Fox knows this and has already announced that Regis Philbin will have a daytime talk show. Fox will also launch a daily football show, an extension of its popular Sunday pregame show featuring the likes of Terry Bradshaw, Howie Long and Erin Andrews. 

“Fans are ready for an alternative to the establishment,” Fox Sports Media Group Co-President and COO Eric Shanks said in a statement, “and our goal for FS1 is to provide the best in-game experience possible, complemented by informative news, entertaining studio shows and provocative original programming.”

Also Read: Erin Andrews Joins Fox Sports Following ESPN Exit 

The bigger issues for Fox are time and economics. ESPN has been at more than 30 years. While the network was a wreck for its first few years of existence, as deliciously described in Tom Shales and James Andrew Miller's recent oral history "Those Guys Have All the Fun," it has spent decades since engendering the loyalty of sports fans. It also has used that position to lure top talent, including a who's who of former players and top flight journalists. 

Indeed, ESPN has turned that loyalty into profit. Every cable subscriber pays $5.15 a month for ESPN and its various channels, the highest fee in cable. Fox Sports 1 will replace Fox's Speed Channel, which gets 22 cents a month.

While viewership of major sporting events should push that figure upward, it will take time.

"ESPN not only has the programming but the benefit that subscriber fees provide as a moat to protect them from the competition," Ed Desser, president of sports media consultancy Desser Sports Media, told TheWrap. "I don't see Fox being able to meaningfully compete with ESPN in the foreseeable future."

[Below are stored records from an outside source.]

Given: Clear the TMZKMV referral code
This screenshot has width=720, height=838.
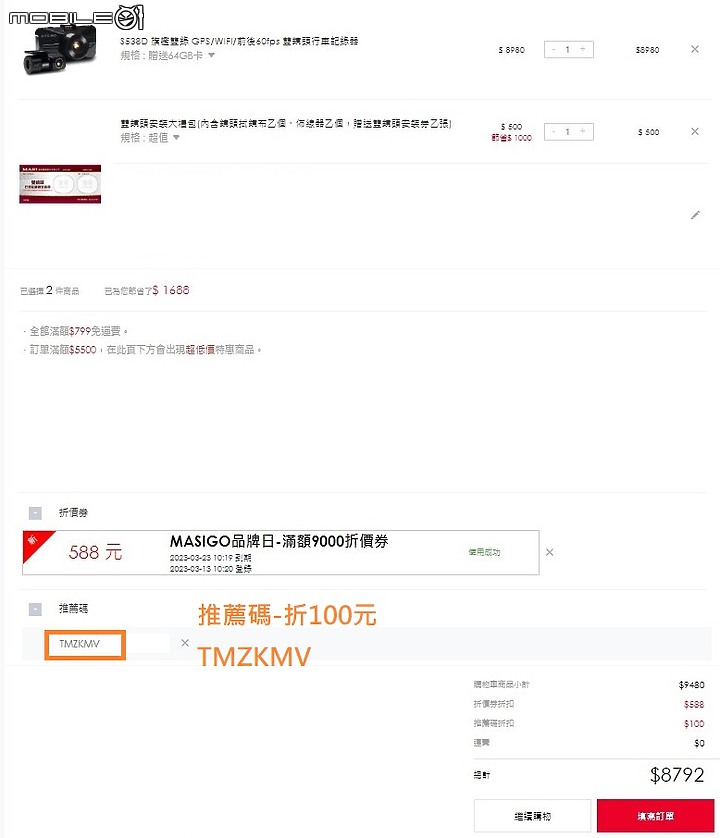Looking at the screenshot, I should pos(185,643).
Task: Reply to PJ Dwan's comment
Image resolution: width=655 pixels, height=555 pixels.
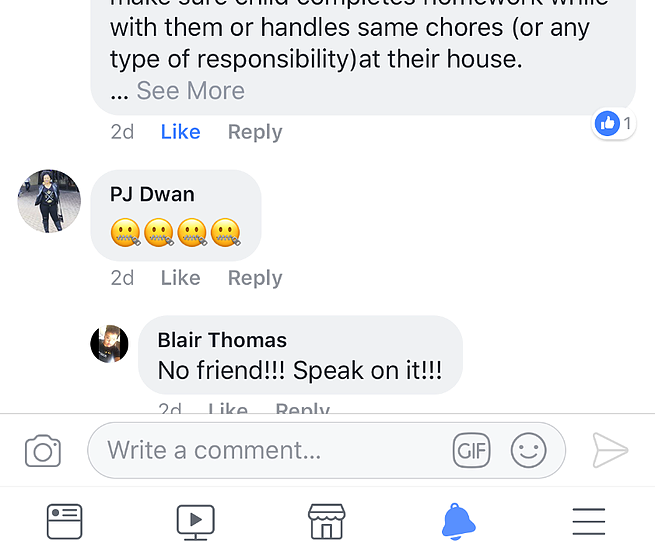Action: pyautogui.click(x=255, y=279)
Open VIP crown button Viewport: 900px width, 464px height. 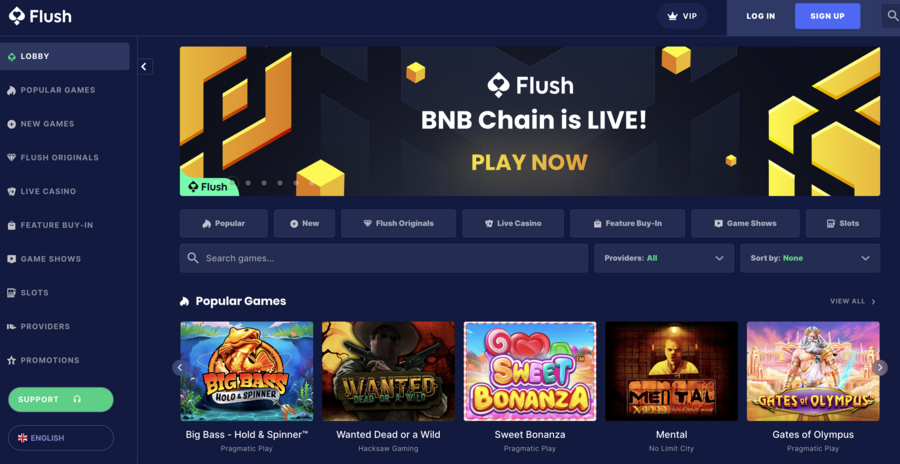pyautogui.click(x=682, y=16)
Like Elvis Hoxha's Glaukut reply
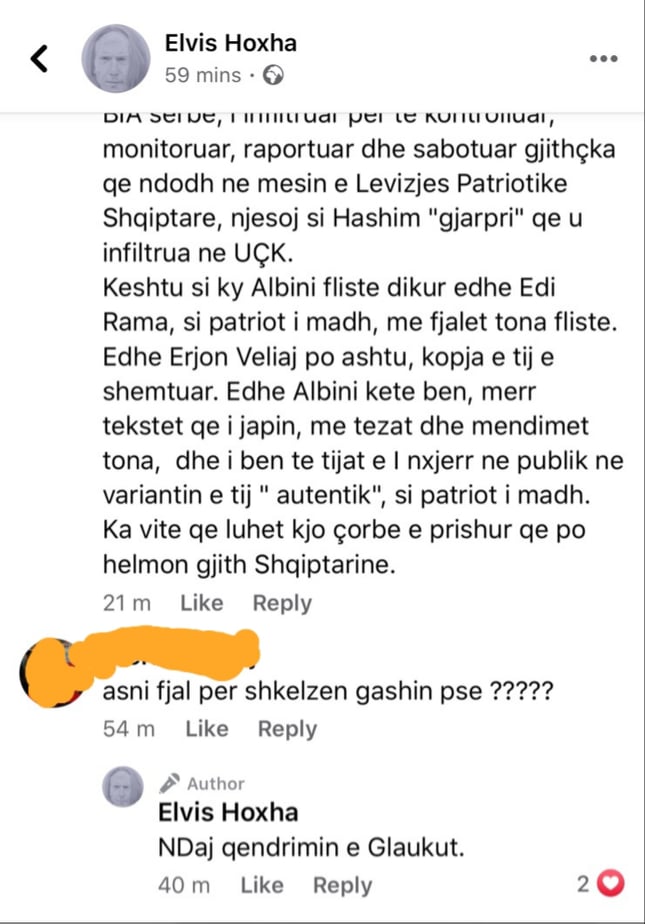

As for ESPN, the network seems undaunted by a new player: "We like our position. We have always had vigorous competition, so there is really nothing substantially new here. Others are, however, beginning to recognize what we have long known: the power of live sports, especially in light of technological advances, is substantial and brings tremendous value in today's entertainment landscape."

Yet there are also a few things that could tilt in Fox's favor.

Most major rights are locked up for the foreseeable future, but the next available are one-half of NASCAR — Fox already has the other half locked up while Turner and ESPN split the rest until 2014 — and the NBA, whose broadcast contracts expire after the 2015-2016 season. While ESPN has been the NBA's partner for a decade, there's also the possibility of more football.

"The NFL right now is the dividing point for content in the U.S. market," Durbin said. "If you have the NFL, it justifies you. if you don't, you're chasing. The NFL still has not saturated the market and there may be a point in the future where they have something going every night from Thursday to Monday. For Fox Sports 1, that would give them a major card."

And then there's Fox's one trump card.

While ESPN has some of the media worls' most potent marketing campaigns, Fox has a unique corporate infrastructure to market and promote Fox Sports 1. In addition to its broadcast network and cable channels likes FX and Fox News, Fox boasts 22 regional sports networks that hold the broadcast rights to more than half of the teams in the NBA, NHL and MLB.

Broadcasts of those sporting events can feed right into FS 1’s planned news show at 11 p.m.

“Fox has all these regional sports networks that Disney doesn’t have,” Brad Adgate, SVP of research at Horizon Media told TheWrap. “I’m curious to see how much Fox leverages them. This is the most serious challenge to ESPN, which hasn’t had too many serious challenges.”